Needless to say, I am a babe in the woods with this material and if Sir Tevans-Britchard has alternative recommendations I defer entirely to his hard-won expertise.

CORRECTION:
I can't save the Malinowski lecture, but it's freely available at http://eprints.lse.ac.uk/471/

3 comments:

Dr. Twinglebrook-Hastings, MPAC (Barrow) said...

I need to think more carefully about the difference between being a duelist and acting, speaking or thinking like a dualist. There are actually three interesting positions here.

1. You are either a dualist or a monist. If you believe this then it makes no sense to say that some people are dualists and some not, or that people are "naturally" dualists or that we become dualists or monists because this is about the fundamental substratum of reality, not basic psychological or social categories. Much philosophy has been written from this perspective, including philosophy that has influenced people who are of the following perspective:

2. Dualism and monism characterize basic categories of thought. Thus it is possible for someone to think like a dualist or think like a monist. Generally I take it the conclusion is that people think like dualists, particularly neurologists (despite their claims), René Decartes, anyone who claims to bridge the gap or collapse the distinction between mind and body and various primitives who don't know any better. Often the epistemology of these anthropological ontologists allows them to seamlessly fold more traditional ontology into their system, much one would guess, to the protest of Spinoza et al.

3. There is no categorical distinction between philosophical speculation, the fundamental logic of a culture (including its basic psychological categories), and. This functions much in the way that the previous position does, but understands the basic categories of existence not merely to be about the way people think but about the way everything is. It thus entails dealing with much more than "cognition." A lot of people occupying the second position want to be in this third position, but don't realize that they're secretly crypto-dualists or crypto-monists.

Unsurprisingly these three possibilities map onto Absolutism, Relativism and something we could call Radical Relativism, Relationism or Perspectivism. The problem with category three is that it makes everyone's life harder and more confusing rather than tidying up all of our differences and identities.

I myself occupy the elusive fourth position, called variously Substance Polybrachialism or Eliminative Cephalopousianism, where both Mind and Matter are reducible to a more "fundamental" state(?) of dusky, besuckered, writhing, tentacular madness.

Dr. Twinglebrook-Hastings, MPAC (Barrow) said...

Also I blame my apparent inability to find a stable spelling of "dualist" (or "duelist") on the powerful distillate of squid ink and pure grain alcohol that is customarily consumed in my culture prior to any philosophical endeavor.

Sir Tedward Tevan Tevans-Britchard said...

I personally think we are all natural mustelidae. I seem to have caused some confusion with my use of Astuti's paper as an example before - it was the first overtly 'cognitive' paper I could think of off the top of my head that demonstrated that the learning approach could provide descriptive richness. I did not mean to hold Astuti up as a supporter of thought not being language-like. I still think the work she does is interesting and worth paying attention to.

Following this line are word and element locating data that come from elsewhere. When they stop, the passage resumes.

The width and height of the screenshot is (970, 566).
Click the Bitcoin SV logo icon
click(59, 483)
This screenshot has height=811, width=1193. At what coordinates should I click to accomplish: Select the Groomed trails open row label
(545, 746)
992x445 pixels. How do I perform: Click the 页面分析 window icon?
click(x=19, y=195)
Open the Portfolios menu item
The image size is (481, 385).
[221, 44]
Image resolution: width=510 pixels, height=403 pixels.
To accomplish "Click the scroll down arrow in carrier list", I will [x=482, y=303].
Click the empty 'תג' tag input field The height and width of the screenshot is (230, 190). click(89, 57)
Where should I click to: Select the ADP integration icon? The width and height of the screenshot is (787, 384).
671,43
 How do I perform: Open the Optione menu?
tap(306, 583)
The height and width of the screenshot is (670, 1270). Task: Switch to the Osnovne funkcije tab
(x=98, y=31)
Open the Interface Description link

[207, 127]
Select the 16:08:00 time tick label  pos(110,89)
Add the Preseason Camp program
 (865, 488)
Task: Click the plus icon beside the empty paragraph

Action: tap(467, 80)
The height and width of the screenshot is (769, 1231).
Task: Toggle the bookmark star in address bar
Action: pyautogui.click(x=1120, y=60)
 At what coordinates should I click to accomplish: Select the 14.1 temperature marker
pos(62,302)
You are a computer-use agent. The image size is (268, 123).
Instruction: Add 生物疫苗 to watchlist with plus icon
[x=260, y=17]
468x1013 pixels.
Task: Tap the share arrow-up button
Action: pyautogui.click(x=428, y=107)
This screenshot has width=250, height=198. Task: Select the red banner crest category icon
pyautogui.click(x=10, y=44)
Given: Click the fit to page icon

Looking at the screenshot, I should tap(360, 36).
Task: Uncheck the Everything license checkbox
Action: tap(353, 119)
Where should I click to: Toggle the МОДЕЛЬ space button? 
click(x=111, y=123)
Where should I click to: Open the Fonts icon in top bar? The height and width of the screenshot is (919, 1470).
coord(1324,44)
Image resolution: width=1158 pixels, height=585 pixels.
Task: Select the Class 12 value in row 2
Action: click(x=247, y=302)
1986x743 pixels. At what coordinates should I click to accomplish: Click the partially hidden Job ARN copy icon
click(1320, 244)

But what I would be most interested to learn is the panel's views on the relationship between 'duellism' and 'purification', since I am finding the distinction to be fluid and elusive at pres.

But it seems the point of the 'are we natural duellists' question is, or should be, whether we can produce an archaelogy of this way of thinking that appears to be 'modern' (cartesian, christian, whatever) which involves dividing the world up all over the place and separating your brain from your body from the kingdom of heaven.

And that is worthwhile because a) it really would go some way to helping to clarify the millions of occasions where we ask people in other places questions and then totally misunderstand their answers, and b) because it would of course prove the symbological thesis that we were all natural monists until the catholic church suppressed the free love teachings of sir Jesus Christ. Oh wait or were we duellists who just appreciated the balance between the masculine and feminine. Either way an archaeology of duellism/purification is of urgent necessity, I think.